И его серые мягкие глаза так и лучились.
— И вам спасибо…
— Мне-то за что?
— А за то, что совесть вы во мне тронули… Вижу: вы такой простой, доверчивый, всему верите, худого про людей не думаете… Совесть-то и подала голос и показала, какая я дурная… Теперь уж обманом жить не хочется… Так и скажу папеньке. Пусть сердится, а уж я не стану заманивать бедных матросов.
И Ревекка, взявши слово с матроса, что он сохранит в тайне все, что она ему скажет, рассказала, чем занимается отец и как вчера Чайкин благодаря заступничеству ее и матери не был опоен и увезен ночью на корабль.
— Тоже и папеньку жалко! — прибавила Ревекка. — Как пошли дела хуже, обеднел он, так и стал заниматься этим делом. Из-за нас, маменьки да меня, людей погубляет.
Скоро вернулась мать с покупками и ласково приветствовала гостя.

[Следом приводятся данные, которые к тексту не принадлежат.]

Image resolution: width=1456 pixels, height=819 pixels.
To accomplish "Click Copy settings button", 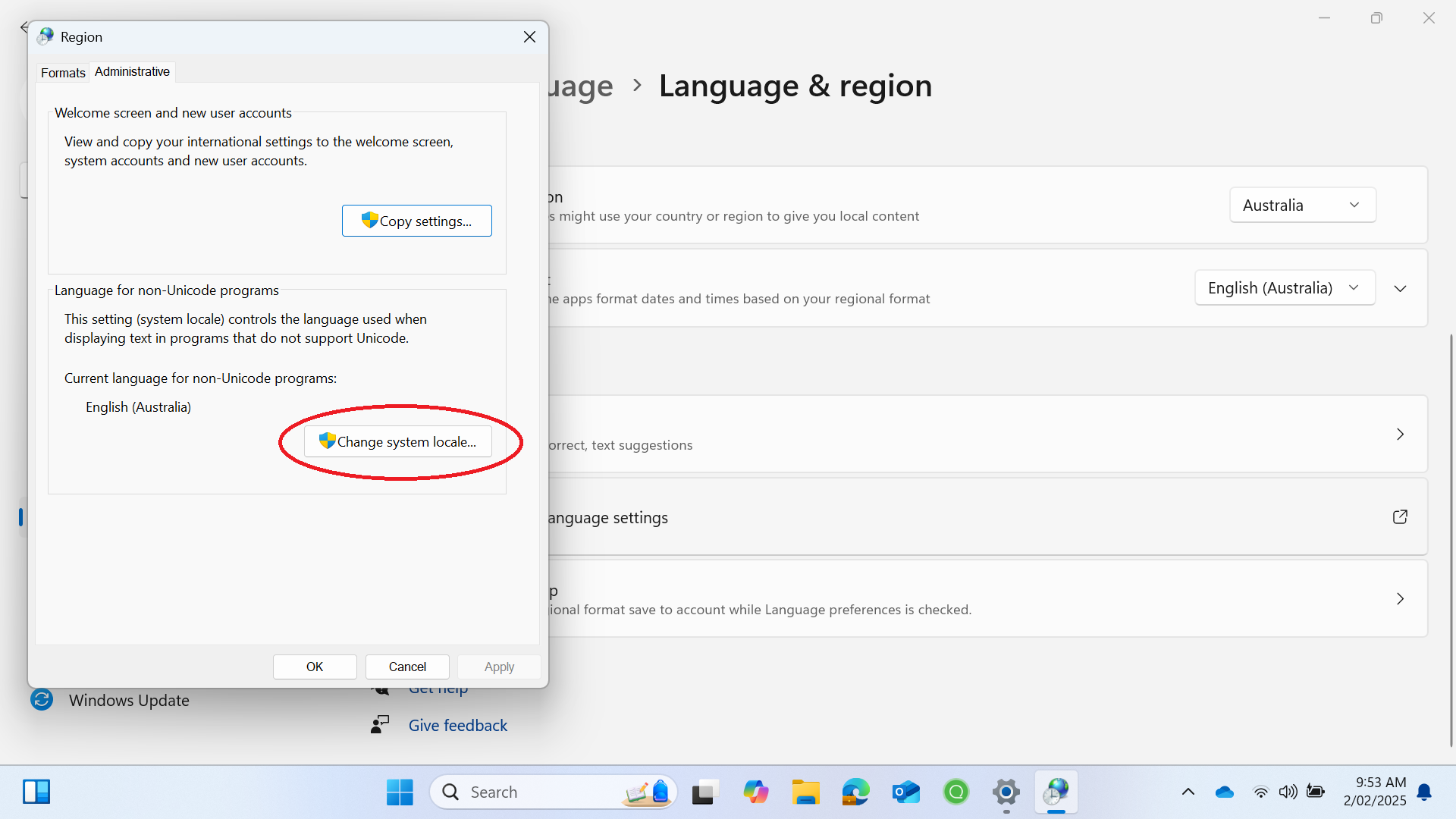I will coord(416,221).
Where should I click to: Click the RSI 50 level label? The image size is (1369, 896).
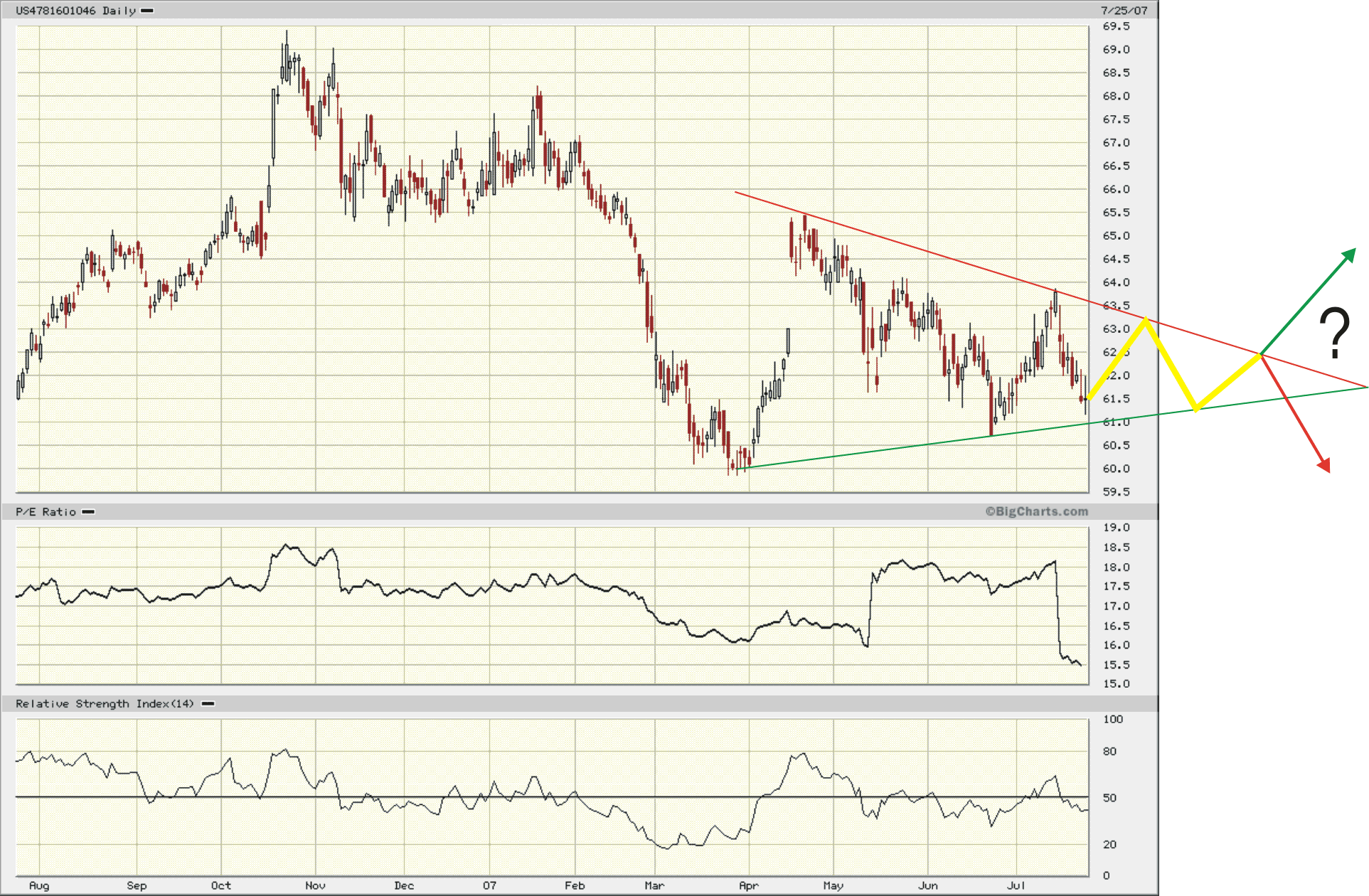[1109, 798]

Целый день Чайкин провел в обществе двух евреек. Он предложил чем-нибудь помочь им: подмел комнаты, чистил овощи и мыл посуду. А обе женщины старались подбодрить и успокоить Чайкина, уверяя его, что в Америке он не пропадет и ему будет хорошо. Обе они не раз советовали ему ничего не пить, ни одного стаканчика, когда он пойдет наниматься в матросы.
В тот же день новые знакомки выучили его нескольким английским словам и учили его называться не Чайкиным, а мистером «Чайк»: так будет больше похоже на американскую фамилию.
С этого дня наш матрос обратился в мистера Чайка. Так в Америке его и звали.
Под вечер возвратился старый еврей и объявил, что нашел для земляка хорошее место — матросом на бриг «Динора». И капитан и штурман добрые люди. «Динора» завтра уходит в Австралию с грузом зерна.
— И жалованье хорошее! — прибавил Абрамсон, однако не сказал какое.
— А хороший ли корабль? — спросила Ревекка.
— Разумеется, хороший. Небось дурной не пошлют! — проговорил старый еврей, строго и значительно взглянувши на дочь.
— Вы сами, папенька, говорили, что посылают совсем дурные корабли.
Чайкин взглянул удивленно на Ревекку и спросил:
— А по какой такой причине?
— Очень просто. Застрахуют груз и старый какой-нибудь корабль в хорошую цену и пошлют людей на верную погибель… Корабль потонет, и матросы потонут, а хозяева корабля получат хорошие деньги… Еще недавно в газетах об этом писали.
— А ты, Ривка, не болтай чего не понимаешь! — строго заметил отец.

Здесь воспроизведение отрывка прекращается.